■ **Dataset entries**
——————————
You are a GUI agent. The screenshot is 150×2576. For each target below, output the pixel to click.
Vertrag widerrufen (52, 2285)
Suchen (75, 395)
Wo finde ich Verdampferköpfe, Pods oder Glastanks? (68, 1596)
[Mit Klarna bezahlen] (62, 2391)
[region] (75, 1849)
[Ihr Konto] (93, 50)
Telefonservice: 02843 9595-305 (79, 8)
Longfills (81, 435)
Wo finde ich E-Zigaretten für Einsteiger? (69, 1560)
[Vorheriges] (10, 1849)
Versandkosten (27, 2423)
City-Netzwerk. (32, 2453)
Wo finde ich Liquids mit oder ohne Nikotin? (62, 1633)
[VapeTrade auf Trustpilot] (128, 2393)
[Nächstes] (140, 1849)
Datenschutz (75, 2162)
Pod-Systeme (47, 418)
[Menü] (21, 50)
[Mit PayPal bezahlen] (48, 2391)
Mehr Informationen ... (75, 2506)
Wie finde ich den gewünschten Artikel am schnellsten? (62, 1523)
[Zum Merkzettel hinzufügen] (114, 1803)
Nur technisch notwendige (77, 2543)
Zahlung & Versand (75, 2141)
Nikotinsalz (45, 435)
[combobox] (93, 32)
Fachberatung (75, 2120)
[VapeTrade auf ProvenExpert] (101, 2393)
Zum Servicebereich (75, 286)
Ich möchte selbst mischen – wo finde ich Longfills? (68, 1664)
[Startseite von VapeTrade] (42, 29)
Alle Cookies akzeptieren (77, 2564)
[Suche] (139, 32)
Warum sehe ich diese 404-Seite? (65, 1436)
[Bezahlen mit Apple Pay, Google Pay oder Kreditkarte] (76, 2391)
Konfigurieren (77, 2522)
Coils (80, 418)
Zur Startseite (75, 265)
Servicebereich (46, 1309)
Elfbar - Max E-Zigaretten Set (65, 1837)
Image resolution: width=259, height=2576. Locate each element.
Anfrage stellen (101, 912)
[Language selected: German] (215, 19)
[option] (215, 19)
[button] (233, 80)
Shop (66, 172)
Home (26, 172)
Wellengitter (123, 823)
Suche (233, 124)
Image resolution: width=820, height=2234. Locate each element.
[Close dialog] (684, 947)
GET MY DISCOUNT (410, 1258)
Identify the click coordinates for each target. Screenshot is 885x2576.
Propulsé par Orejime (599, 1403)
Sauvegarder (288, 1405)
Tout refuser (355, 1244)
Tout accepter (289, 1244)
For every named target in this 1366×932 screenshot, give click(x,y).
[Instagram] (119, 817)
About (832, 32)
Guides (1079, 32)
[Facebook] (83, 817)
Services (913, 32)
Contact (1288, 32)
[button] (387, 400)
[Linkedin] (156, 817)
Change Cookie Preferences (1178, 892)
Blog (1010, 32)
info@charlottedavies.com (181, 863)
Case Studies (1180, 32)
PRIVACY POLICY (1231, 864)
——————————
Copy the records above exactly as written.

You are a GUI agent. The screenshot is 150×2576. For each target below, output the pixel to click.
Vertrag widerrufen (52, 2285)
Suchen (75, 395)
Wo finde ich Verdampferköpfe, Pods oder Glastanks? (68, 1596)
[Mit Klarna bezahlen] (62, 2391)
[region] (75, 1849)
[Ihr Konto] (93, 50)
Telefonservice: 02843 9595-305 (79, 8)
Longfills (81, 435)
Wo finde ich E-Zigaretten für Einsteiger? (69, 1560)
[Vorheriges] (10, 1849)
Versandkosten (27, 2423)
City-Netzwerk. (32, 2453)
Wo finde ich Liquids mit oder ohne Nikotin? (62, 1633)
[VapeTrade auf Trustpilot] (128, 2393)
[Nächstes] (140, 1849)
Datenschutz (75, 2162)
Pod-Systeme (47, 418)
[Menü] (21, 50)
[Mit PayPal bezahlen] (48, 2391)
Mehr Informationen ... (75, 2506)
Wie finde ich den gewünschten Artikel am schnellsten? (62, 1523)
[Zum Merkzettel hinzufügen] (114, 1803)
Nur technisch notwendige (77, 2543)
Zahlung & Versand (75, 2141)
Nikotinsalz (45, 435)
[combobox] (93, 32)
Fachberatung (75, 2120)
[VapeTrade auf ProvenExpert] (101, 2393)
Zum Servicebereich (75, 286)
Ich möchte selbst mischen – wo finde ich Longfills? (68, 1664)
[Startseite von VapeTrade] (42, 29)
Alle Cookies akzeptieren (77, 2564)
[Suche] (139, 32)
Warum sehe ich diese 404-Seite? (65, 1436)
[Bezahlen mit Apple Pay, Google Pay oder Kreditkarte] (76, 2391)
Konfigurieren (77, 2522)
Coils (80, 418)
Zur Startseite (75, 265)
Servicebereich (46, 1309)
Elfbar - Max E-Zigaretten Set (65, 1837)
Image resolution: width=259, height=2576. Locate each element.
Anfrage stellen (101, 912)
[Language selected: German] (215, 19)
[option] (215, 19)
[button] (233, 80)
Shop (66, 172)
Home (26, 172)
Wellengitter (123, 823)
Suche (233, 124)
Image resolution: width=820, height=2234. Locate each element.
[Close dialog] (684, 947)
GET MY DISCOUNT (410, 1258)
Identify the click coordinates for each target. Screenshot is 885x2576.
Propulsé par Orejime (599, 1403)
Sauvegarder (288, 1405)
Tout refuser (355, 1244)
Tout accepter (289, 1244)
For every named target in this 1366×932 screenshot, give click(x,y).
[Instagram] (119, 817)
About (832, 32)
Guides (1079, 32)
[Facebook] (83, 817)
Services (913, 32)
Contact (1288, 32)
[button] (387, 400)
[Linkedin] (156, 817)
Change Cookie Preferences (1178, 892)
Blog (1010, 32)
info@charlottedavies.com (181, 863)
Case Studies (1180, 32)
PRIVACY POLICY (1231, 864)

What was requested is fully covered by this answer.